Policy prescription: inheritance tax incentives for care provided within the family. For example, a property in which a vulnerable person is cared for within a family could be made 100% free of IHT. I recognise that there is also a funding system needed for the wider sector.
Moral perspective: we need to incentivise family-based solutions as much as we can
What lessons can we learn about the priority of education in reducing poverty?
I will here be blunt. The education unions were shocking during this crisis. Not a single effort to say ‘what can we actually do in the circumstances we are in to maximise the number of children in schools’ simply, ‘it is not safe to go back’ – despite much evidence to the contrary. I was genuinely angry about the hypocrisy of those who (rightly) complained about lost opportunity, increased inequalities, impact of loss of education on the poorest and did absolutely nothing to help get the system back up and running. More problems here with centralised decision-making and politicised local education authorities. The academy trusts seemed to have responded better.

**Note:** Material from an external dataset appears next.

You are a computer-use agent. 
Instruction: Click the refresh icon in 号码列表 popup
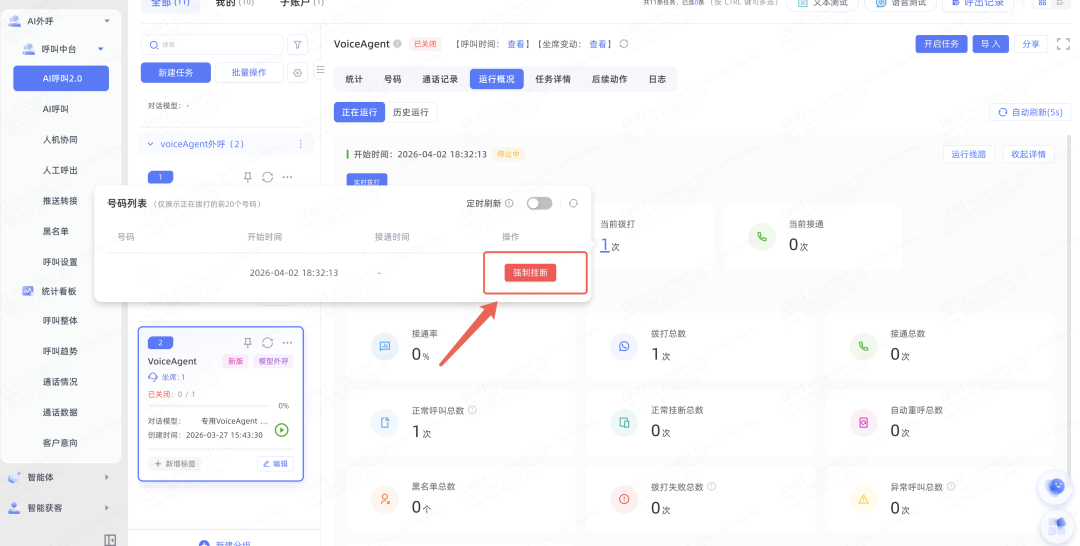[x=573, y=203]
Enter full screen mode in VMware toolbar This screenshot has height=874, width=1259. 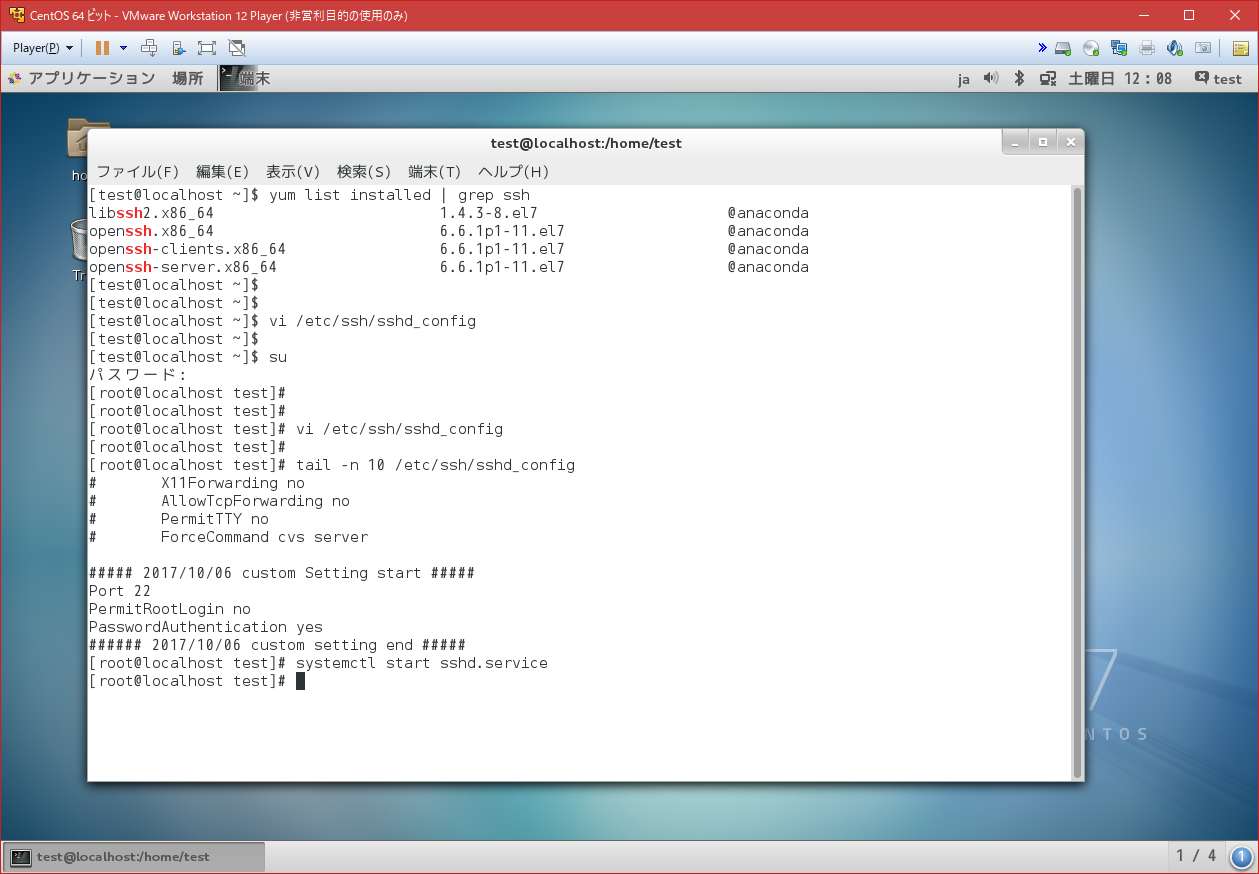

Policy prescription: increase the level of local decision-making at academy and local school levels
Moral perspective: again, locality and the big picture of the central importance of education not least in reducing poverty and inequalities
Readers may not agree with any of what I have suggested!
What I am really trying to do is say, let’s try to be objective about the challenges and trade-offs, and let’s debate and reflect on how we might respond going forward. We have moral responsibilities in economics about the management of spending and debt, in the relationship of centralised bureaucracies to localised decision-making and in seeking family and indeed local solutions wherever possible. I am sure that is not the end of the story, but at least let’s have the discussion.